- Opening Delimiter -

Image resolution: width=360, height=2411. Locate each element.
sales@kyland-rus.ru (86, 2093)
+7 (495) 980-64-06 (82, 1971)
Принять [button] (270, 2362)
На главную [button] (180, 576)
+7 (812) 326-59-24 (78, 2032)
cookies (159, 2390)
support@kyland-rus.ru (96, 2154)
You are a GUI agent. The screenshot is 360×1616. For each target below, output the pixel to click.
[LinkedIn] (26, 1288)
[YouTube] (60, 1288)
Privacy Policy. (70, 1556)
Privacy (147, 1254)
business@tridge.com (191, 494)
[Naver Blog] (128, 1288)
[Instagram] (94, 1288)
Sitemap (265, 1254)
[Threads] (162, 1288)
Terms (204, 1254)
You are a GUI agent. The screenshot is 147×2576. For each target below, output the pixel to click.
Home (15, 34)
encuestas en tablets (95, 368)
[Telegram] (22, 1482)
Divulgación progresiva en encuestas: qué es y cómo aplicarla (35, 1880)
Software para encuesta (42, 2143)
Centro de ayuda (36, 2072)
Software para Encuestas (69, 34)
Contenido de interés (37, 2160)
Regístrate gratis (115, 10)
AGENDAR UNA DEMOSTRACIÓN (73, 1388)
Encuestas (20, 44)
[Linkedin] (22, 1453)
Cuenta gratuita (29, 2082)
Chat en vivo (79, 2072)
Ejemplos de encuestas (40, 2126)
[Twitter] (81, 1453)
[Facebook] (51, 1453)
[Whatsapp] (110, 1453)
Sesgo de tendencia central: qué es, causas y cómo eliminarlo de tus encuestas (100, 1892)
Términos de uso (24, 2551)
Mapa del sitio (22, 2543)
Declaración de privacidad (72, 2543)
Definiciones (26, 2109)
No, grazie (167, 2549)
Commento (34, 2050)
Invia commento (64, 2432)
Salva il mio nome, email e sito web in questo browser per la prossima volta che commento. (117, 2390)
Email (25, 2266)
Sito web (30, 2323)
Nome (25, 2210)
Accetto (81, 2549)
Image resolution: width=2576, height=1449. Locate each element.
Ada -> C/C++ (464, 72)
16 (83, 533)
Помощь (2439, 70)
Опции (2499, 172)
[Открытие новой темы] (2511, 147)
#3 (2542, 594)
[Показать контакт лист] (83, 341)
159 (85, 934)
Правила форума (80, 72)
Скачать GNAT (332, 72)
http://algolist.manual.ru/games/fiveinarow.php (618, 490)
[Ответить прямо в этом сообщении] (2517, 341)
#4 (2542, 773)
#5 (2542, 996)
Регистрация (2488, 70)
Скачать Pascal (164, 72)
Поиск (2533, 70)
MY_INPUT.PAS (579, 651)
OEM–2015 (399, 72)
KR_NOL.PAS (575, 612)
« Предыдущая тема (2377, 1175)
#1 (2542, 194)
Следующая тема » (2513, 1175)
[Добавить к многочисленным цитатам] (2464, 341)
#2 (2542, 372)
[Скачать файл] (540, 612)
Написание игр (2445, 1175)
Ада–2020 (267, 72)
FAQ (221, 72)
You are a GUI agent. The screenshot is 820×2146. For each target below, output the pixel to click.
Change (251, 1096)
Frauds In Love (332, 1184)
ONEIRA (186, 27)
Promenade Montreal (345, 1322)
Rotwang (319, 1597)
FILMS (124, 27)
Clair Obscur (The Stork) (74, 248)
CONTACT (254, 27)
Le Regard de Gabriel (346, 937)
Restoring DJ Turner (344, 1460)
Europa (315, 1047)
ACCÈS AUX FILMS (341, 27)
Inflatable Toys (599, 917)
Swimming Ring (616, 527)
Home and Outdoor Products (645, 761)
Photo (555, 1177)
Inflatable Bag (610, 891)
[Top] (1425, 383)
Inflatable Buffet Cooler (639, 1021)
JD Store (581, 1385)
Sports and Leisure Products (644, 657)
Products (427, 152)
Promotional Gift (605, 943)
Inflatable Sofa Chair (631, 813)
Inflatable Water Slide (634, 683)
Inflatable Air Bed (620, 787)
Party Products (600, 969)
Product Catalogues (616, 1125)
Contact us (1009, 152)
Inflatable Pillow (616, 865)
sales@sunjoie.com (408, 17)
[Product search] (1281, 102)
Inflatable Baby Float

- Closing Delimiter -

Exactly the lines above from the one with "business@tridge.com (191, 494)" to the one with "Europa (315, 1047)", both included, are to be quoted; leave the rest out.

business@tridge.com (191, 494)
[Naver Blog] (128, 1288)
[Instagram] (94, 1288)
Sitemap (265, 1254)
[Threads] (162, 1288)
Terms (204, 1254)
You are a GUI agent. The screenshot is 147×2576. For each target below, output the pixel to click.
Home (15, 34)
encuestas en tablets (95, 368)
[Telegram] (22, 1482)
Divulgación progresiva en encuestas: qué es y cómo aplicarla (35, 1880)
Software para encuesta (42, 2143)
Centro de ayuda (36, 2072)
Software para Encuestas (69, 34)
Contenido de interés (37, 2160)
Regístrate gratis (115, 10)
AGENDAR UNA DEMOSTRACIÓN (73, 1388)
Encuestas (20, 44)
[Linkedin] (22, 1453)
Cuenta gratuita (29, 2082)
Chat en vivo (79, 2072)
Ejemplos de encuestas (40, 2126)
[Twitter] (81, 1453)
[Facebook] (51, 1453)
[Whatsapp] (110, 1453)
Sesgo de tendencia central: qué es, causas y cómo eliminarlo de tus encuestas (100, 1892)
Términos de uso (24, 2551)
Mapa del sitio (22, 2543)
Declaración de privacidad (72, 2543)
Definiciones (26, 2109)
No, grazie (167, 2549)
Commento (34, 2050)
Invia commento (64, 2432)
Salva il mio nome, email e sito web in questo browser per la prossima volta che commento. (117, 2390)
Email (25, 2266)
Sito web (30, 2323)
Nome (25, 2210)
Accetto (81, 2549)
Image resolution: width=2576, height=1449. Locate each element.
Ada -> C/C++ (464, 72)
16 (83, 533)
Помощь (2439, 70)
Опции (2499, 172)
[Открытие новой темы] (2511, 147)
#3 (2542, 594)
[Показать контакт лист] (83, 341)
159 (85, 934)
Правила форума (80, 72)
Скачать GNAT (332, 72)
http://algolist.manual.ru/games/fiveinarow.php (618, 490)
[Ответить прямо в этом сообщении] (2517, 341)
#4 (2542, 773)
#5 (2542, 996)
Регистрация (2488, 70)
Скачать Pascal (164, 72)
Поиск (2533, 70)
MY_INPUT.PAS (579, 651)
OEM–2015 (399, 72)
KR_NOL.PAS (575, 612)
« Предыдущая тема (2377, 1175)
#1 (2542, 194)
Следующая тема » (2513, 1175)
[Добавить к многочисленным цитатам] (2464, 341)
#2 (2542, 372)
[Скачать файл] (540, 612)
Написание игр (2445, 1175)
Ада–2020 (267, 72)
FAQ (221, 72)
You are a GUI agent. The screenshot is 820×2146. For each target below, output the pixel to click.
Change (251, 1096)
Frauds In Love (332, 1184)
ONEIRA (186, 27)
Promenade Montreal (345, 1322)
Rotwang (319, 1597)
FILMS (124, 27)
Clair Obscur (The Stork) (74, 248)
CONTACT (254, 27)
Le Regard de Gabriel (346, 937)
Restoring DJ Turner (344, 1460)
Europa (315, 1047)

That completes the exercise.